The White Darkness
Arctic explorer Ernest Shackleton led some of the most famous expeditions in history, and is remembered for his tenacity, leadership, and willingness to put the welfare of his crew above his own ambitions. His legacy served as inspiration to Henry Worsley, a modern-day adventurer who revered Shackleton above all else — and sought to follow in his hero’s footsteps.
The White Darkness tracks Worsley’s journeys to Antarctica, including his attempt to cross the continent alone and on foot, dragging all his equipment and facing the dangers of ice storms, hidden crevasses, and frostbite. In under 200 pages, David Grann illuminates one man’s obsessive quest to prove himself by conquering the planet’s most unforgiving landscape.

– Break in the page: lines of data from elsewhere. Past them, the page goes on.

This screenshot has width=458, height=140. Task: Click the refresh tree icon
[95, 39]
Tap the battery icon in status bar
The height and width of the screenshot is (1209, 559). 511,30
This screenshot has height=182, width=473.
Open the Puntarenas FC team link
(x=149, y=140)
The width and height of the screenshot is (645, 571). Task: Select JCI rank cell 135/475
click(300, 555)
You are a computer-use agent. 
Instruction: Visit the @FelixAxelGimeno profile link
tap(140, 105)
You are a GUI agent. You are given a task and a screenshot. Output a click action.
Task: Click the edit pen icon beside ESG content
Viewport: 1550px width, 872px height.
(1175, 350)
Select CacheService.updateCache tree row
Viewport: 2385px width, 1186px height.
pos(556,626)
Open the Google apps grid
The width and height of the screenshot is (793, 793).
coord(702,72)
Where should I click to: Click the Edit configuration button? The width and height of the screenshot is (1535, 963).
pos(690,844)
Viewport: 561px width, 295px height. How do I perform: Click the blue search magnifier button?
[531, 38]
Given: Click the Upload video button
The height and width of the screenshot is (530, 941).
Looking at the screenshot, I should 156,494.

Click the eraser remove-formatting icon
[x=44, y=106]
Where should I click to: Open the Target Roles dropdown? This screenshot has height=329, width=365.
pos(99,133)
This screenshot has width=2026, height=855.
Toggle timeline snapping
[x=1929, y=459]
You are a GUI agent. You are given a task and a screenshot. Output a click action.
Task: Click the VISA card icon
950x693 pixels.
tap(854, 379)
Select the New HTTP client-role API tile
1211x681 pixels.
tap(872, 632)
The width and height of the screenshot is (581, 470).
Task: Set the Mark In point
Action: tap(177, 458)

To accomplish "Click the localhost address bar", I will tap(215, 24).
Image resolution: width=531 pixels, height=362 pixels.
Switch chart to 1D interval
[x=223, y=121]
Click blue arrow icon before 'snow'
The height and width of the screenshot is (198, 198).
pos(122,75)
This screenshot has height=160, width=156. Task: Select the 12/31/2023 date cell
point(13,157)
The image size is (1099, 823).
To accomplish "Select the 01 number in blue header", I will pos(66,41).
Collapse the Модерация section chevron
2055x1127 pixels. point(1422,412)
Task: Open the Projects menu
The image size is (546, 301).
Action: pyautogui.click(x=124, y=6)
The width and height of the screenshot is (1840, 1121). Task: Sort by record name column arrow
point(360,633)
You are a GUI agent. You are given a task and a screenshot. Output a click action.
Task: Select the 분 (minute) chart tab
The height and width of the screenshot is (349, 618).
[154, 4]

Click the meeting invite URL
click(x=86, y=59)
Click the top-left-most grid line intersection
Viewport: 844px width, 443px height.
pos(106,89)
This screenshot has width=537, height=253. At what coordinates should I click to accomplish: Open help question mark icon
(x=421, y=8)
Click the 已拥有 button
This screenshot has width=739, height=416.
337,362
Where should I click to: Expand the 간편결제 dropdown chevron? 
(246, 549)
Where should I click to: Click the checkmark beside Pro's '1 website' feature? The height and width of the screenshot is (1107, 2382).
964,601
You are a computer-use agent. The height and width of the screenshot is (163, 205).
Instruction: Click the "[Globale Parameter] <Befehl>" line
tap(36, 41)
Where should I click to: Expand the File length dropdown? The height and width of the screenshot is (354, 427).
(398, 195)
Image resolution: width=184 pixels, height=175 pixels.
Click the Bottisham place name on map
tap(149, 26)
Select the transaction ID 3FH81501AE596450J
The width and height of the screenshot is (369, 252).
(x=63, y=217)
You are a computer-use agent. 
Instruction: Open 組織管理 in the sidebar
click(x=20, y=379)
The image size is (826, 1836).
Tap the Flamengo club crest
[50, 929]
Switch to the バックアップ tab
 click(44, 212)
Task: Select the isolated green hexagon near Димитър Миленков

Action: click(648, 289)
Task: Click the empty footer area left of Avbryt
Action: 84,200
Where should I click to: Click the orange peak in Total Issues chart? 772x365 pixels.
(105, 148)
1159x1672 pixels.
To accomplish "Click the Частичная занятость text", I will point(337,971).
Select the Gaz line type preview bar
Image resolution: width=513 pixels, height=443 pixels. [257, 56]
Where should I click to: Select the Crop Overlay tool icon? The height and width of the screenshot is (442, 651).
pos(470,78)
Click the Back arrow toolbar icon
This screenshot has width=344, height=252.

“He had just reached the summit of the Titan Dome and was beginning to descend, the force of gravity propelling him toward his destination, which was only about a hundred miles away. He was so close to what he liked to call a ‘rendezvous with history.’ Yet how much farther could he press on before the cold consumed him? He had studied with devotion the decision-making of Shackleton, whose ability to escape mortal danger was legendary, and who had famously saved the life of his entire crew when an expedition went awry. Whenever Worsley faced a perilous situation — and he was now in more peril than he’d ever been — he asked himself one question: what would Shacks do?”
David Grann is the author of The Devil and Sherlock Holmes, The Lost City of Z, The Killers of the Flower Moon, and The White Darkness. He has also written for the Washington Post, the Boston Globe, the Wall Street Journal, and The Atlantic.